On 2015-10-16 04:09, Xueming Shen wrote:
> On 10/15/15 3:08 PM, Claes Redestad wrote:
>> On 2015-10-15 23:21, Chris Hegarty wrote:
>>>> On 15 Oct 2015, at 21:59, ecki at zusammenkunft.net wrote:
>>>> Hello,
>>>> This does change a bit the semantic of the length check. If the 
>>>> stream would return more bytes than the zipentry says the new 
>>>> version would ignore them, the  old version was consuming then and 
>>>> then fail the check. However I am not sure if this is relevant.
>>> Right, there are certainly some subtle differences resulting from
>>> the proposed change. When working on JDK-8138978 I thought
>>> about using readNBytes, but played it safe as IOUtils was growing
>>> the bye[] lazily too, so no real perf difference.  In fact, I think 
>>> I seen
>>> a test failure with using readNBytes here. I’ll have to check.

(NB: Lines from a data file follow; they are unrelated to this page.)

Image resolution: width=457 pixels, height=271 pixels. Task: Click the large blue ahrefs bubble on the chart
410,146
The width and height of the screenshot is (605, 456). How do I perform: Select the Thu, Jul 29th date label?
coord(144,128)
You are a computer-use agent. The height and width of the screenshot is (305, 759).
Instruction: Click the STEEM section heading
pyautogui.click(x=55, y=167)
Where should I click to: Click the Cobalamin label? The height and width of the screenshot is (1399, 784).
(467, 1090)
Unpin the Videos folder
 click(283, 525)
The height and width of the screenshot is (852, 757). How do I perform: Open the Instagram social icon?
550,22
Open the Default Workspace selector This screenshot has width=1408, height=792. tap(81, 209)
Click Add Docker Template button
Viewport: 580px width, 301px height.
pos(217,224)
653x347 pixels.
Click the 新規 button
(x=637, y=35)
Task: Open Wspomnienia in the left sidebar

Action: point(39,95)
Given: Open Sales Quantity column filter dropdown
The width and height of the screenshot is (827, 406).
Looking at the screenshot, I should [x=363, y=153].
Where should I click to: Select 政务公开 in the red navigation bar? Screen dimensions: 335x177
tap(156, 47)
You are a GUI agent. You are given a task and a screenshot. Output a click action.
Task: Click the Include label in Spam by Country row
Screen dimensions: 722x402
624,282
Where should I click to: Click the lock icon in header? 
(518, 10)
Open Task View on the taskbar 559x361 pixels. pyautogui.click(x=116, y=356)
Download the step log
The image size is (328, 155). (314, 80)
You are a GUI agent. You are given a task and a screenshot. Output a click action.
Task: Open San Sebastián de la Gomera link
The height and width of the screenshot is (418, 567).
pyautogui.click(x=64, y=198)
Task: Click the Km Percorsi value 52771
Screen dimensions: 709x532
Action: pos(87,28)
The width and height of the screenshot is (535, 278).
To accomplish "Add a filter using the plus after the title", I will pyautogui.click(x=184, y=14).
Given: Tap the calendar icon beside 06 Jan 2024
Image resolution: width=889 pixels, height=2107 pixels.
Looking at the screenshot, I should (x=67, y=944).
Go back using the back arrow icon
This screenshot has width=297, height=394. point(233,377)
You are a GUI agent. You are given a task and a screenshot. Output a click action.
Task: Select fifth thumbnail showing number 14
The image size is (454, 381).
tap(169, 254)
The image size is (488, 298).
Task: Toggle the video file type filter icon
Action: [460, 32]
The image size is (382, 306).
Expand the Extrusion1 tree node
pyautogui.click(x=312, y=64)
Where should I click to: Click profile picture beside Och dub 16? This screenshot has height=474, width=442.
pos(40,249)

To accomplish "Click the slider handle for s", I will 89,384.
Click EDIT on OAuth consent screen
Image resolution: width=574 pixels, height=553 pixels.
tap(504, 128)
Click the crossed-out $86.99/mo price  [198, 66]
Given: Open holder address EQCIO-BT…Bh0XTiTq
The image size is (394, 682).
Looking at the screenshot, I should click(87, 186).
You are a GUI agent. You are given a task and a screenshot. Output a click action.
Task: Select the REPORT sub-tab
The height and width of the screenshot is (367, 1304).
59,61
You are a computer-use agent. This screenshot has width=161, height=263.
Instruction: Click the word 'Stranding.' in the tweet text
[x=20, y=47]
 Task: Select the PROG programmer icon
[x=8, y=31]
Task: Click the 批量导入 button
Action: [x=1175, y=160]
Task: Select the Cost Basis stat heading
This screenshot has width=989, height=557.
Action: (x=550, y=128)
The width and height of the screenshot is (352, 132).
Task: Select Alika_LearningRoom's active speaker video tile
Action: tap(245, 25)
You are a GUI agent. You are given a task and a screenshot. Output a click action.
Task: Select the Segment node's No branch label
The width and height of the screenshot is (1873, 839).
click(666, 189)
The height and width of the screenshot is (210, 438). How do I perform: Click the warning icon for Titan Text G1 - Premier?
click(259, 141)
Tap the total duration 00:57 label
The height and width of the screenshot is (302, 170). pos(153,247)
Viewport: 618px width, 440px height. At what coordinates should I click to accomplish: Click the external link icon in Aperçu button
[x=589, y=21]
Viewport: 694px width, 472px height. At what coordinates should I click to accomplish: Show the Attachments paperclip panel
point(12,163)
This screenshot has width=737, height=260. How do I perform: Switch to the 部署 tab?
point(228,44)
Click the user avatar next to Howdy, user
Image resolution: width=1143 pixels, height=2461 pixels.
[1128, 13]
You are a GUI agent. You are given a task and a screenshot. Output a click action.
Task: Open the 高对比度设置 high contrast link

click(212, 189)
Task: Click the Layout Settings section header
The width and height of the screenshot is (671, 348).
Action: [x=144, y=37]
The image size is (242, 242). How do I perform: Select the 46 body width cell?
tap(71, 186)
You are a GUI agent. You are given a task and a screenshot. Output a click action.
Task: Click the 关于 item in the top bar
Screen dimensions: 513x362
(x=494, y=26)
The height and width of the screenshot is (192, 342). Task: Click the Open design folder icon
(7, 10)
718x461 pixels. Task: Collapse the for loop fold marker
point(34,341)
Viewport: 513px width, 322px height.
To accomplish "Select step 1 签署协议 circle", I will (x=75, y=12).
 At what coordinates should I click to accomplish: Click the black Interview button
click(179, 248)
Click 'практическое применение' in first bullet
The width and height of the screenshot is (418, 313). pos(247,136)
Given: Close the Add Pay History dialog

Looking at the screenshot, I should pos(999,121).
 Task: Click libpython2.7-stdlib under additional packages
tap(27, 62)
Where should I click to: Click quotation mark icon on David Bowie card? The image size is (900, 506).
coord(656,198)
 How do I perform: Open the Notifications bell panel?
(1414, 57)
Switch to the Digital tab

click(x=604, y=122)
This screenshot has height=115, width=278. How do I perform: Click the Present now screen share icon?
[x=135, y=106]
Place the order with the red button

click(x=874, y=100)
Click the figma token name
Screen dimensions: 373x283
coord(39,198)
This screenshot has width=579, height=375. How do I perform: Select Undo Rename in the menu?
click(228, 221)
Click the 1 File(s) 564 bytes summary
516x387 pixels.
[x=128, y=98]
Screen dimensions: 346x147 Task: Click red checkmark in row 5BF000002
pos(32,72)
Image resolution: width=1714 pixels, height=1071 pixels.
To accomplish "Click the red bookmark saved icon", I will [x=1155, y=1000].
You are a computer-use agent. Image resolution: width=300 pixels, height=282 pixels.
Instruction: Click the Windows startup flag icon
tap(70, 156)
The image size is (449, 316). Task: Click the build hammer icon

>> Seeing no jtreg test failures in java/util/zip nor java/util/jar 
>> (apart from 2 ignored tests), but I can see a reason for the current 
>> implementation being conservative: Corrupt/malicious jar files might 
>> lie about the entry length and report very large values, which could 
>> bring a down with OOME.
>> I believe we could be both safe and faster than baseline by adding a 
>> reasonable limit for when to use readNBytes, e.g., 32k would deal 
>> with the majority of .class files.
> getBytes should be used to read the meta-inf files only, not the 
> .class files.

Correct, but this is still enough to cause statistically significant 
increases on our footprint measures.

With a reasonable trust limit this change should be safe while avoiding 
most temporary byte[] allocations when reading meta-inf files. I've 
verified the startup and footprint numbers and ran it through all 
java/util/jar and /zip tests without error.